(FRAGMENTO DEL DOCUMENTO)
┄┄┄┄┄┄┄┄┄┄
Hay un momento —entre la adultez funcional y la bancarrota emocional— donde se empieza a apreciar con cariño la belleza del carrete decadente. No hablamos de rooftops con negronis de autor ni de DJ sets en terrazas con código de vestimenta implícito. Hablamos de lo otro. De la previa en casa con luces quemadas, playlists rescatadas del 2015, y una bolsa de hielo goteando en el lavaplatos como en rituales paganos previos al descontrol.
En ese contexto, encontrar cervezas en oferta o una promo de oferta pollo se siente como una señal divina. Y no, no es ironía. Es logística emocional: tener chela fría y algo que poner en la parrilla mientras suenan Los Prisioneros, Bad Bunny o Alex Anwandter, dependiendo del mood colectivo, puede ser la diferencia entre un martes cualquiera y una noche legendaria.
┄┄┄┄┄┄┄┄┄┄
(DATOS PROPORCIONADOS)
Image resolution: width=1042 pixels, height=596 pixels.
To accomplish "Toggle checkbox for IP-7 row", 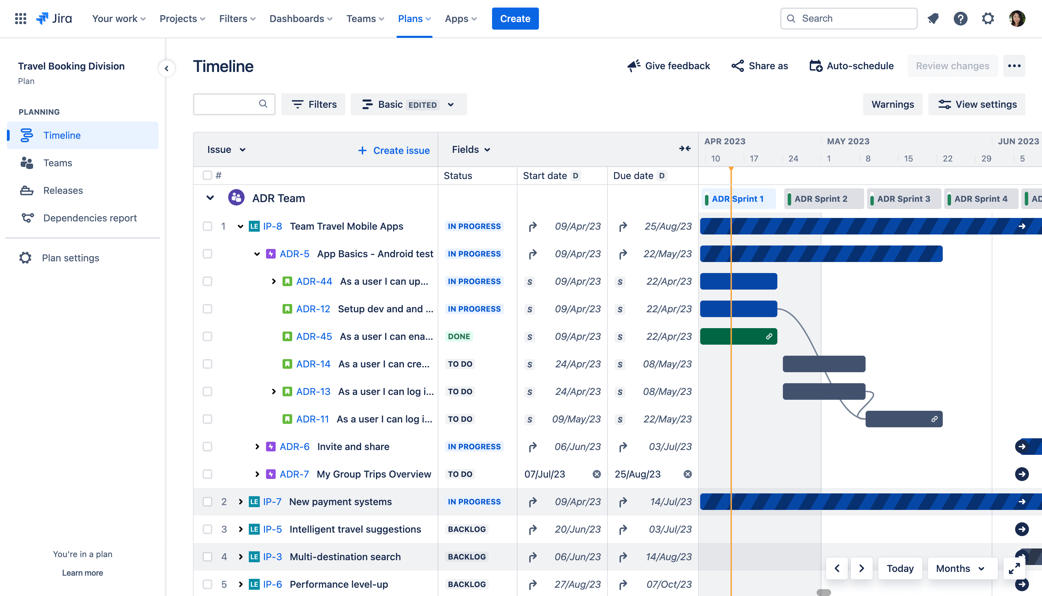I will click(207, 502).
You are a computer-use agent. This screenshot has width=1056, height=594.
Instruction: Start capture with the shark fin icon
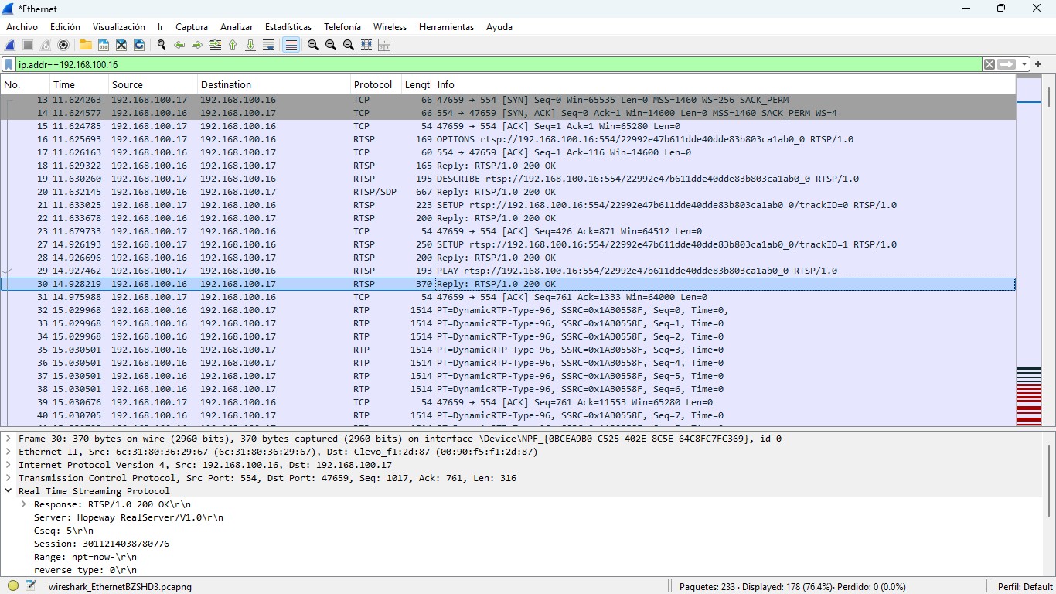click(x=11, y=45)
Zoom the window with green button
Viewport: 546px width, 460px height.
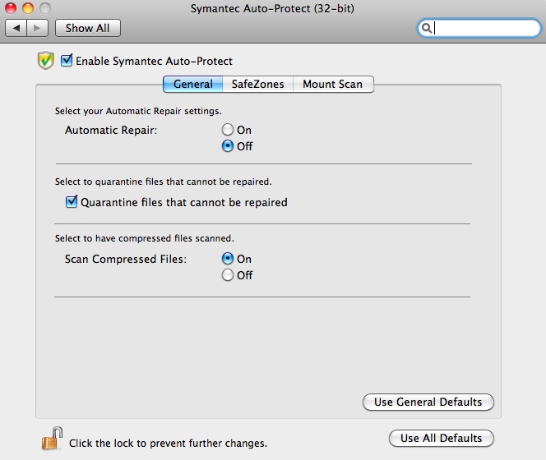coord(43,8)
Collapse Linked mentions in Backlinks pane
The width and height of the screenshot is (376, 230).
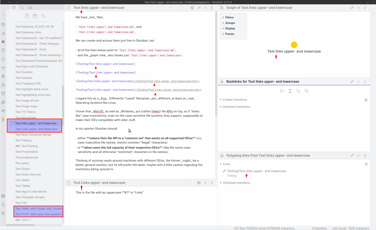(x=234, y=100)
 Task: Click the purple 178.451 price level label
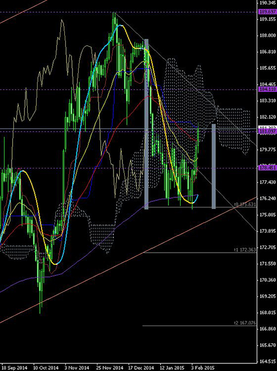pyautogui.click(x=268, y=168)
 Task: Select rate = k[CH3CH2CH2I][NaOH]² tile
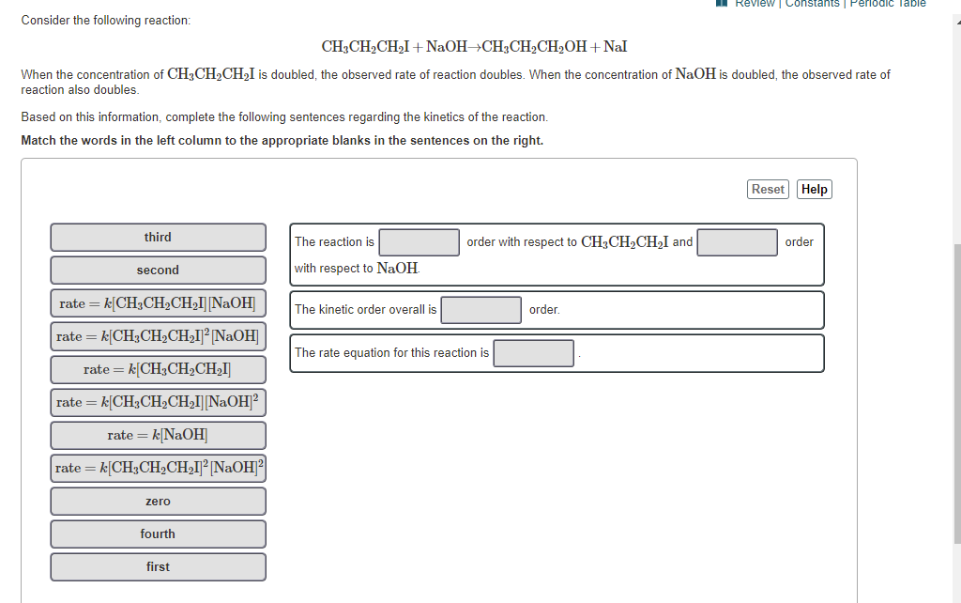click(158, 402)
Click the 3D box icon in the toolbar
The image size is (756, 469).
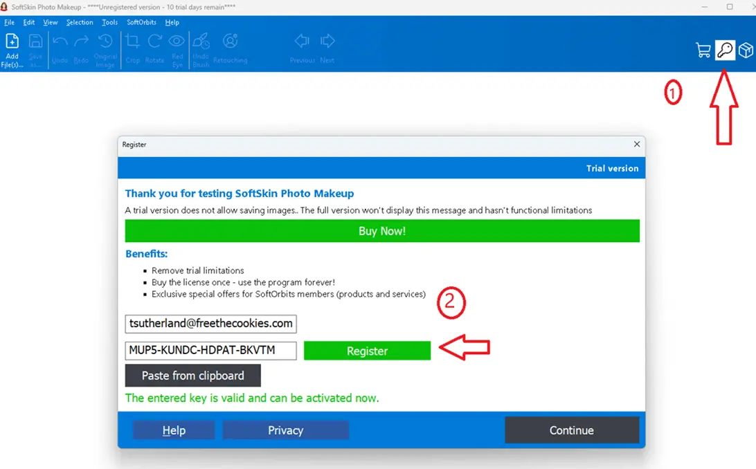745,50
┄┄┄┄┄┄┄┄┄┄
(EJERCICIO) Por favor, escribe la continuación del texto sobre el carrete en casa, empezando después de su última oración.

(RESPUESTA)
Más allá del humor, hay algo políticamente hermoso en no pretender. En abrazar lo ordinario sin pedirle permiso a la estética. En elegir una caja de latas porque está en 2×1, y compartir una bandeja de tutos de pollo asado en un sillón que cruje, mientras alguien revisa su carta astral con un cigarro en la mano. Es una estética. Es una ética. Es una declaración de principios contra el algoritmo que te dice que todo tiene que ser perfecto para valer la pena.
La generación que se crió con Tumblr, memes, MTV y autoficción ya no le tiene miedo al cringe. Lo ha abrazado. Y el carrete decadente es parte de eso: lo real, lo económico, lo que no está hecho para Instagram pero igual se postea, con un filtro feo y un pie de foto irónico. Es también un ritual de amistad: compartir lo que hay, hacer rendir la promo, quemar una pizza de paquete a las 3 am y jurar que fue la mejor decisión de la noche.
Entonces sí, esto es un homenaje. A las promos de supermercado que salvan el finde sin pedir nada a cambio. A ese amigo que llega con un pack de chela barata como si trajera champaña. A la cocina convertida en pista de baile. A las conversaciones borrosas con olor a papas fritas. Al desorden como lenguaje. A la improvisación como arte.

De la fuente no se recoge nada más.